A legislação brasileira assegura a pessoas que superaram uma neoplasia maligna o direito à isenção do Imposto sobre a Renda da Pessoa Física (IRPF), conforme disposto na Lei 7.713/88, posteriormente alterada pela Lei 11.052/04.
O benefício abrange rendimentos provenientes de aposentadoria, pensão ou reserva e constitui uma medida de alívio financeiro diante dos custos associados ao tratamento oncológico.
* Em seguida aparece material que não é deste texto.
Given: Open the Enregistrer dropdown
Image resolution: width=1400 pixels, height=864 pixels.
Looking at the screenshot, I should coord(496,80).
Apesar da previsão legal, a concessão administrativa da isenção pode se revelar lenta e repleta de obstáculos, gerando desgaste em indivíduos que já enfrentaram quadros graves de saúde.
Via judicial
Diante da ineficiência do processo administrativo, a via judicial tem se consolidado como a alternativa mais eficaz para a obtenção do direito. Com o suporte de um advogado especializado em direito tributário, é possível não apenas acelerar a tramitação, mas também requerer a restituição dos valores pagos indevidamente nos últimos cinco anos, por meio da retroatividade do benefício.
Uma Súmula do Superior Tribunal de Justiça (STJ) reforça esse entendimento ao dispensar a exigência de laudo médico oficial emitido por serviços públicos, admitindo como prova qualquer documento firmado por médico particular.
A manutenção da isenção, uma vez concedida, depende da comprovação periódica da condição de saúde. Caso haja suspeita de cura definitiva, o benefício pode ser revisto.
Entretanto, a recomendação de especialistas é buscar o reconhecimento do direito por meio de ação judicial, estrategicamente conduzida, para garantir celeridade, segurança jurídica e a restituição retroativa. Alterações na legislação tributária devem ser monitoradas.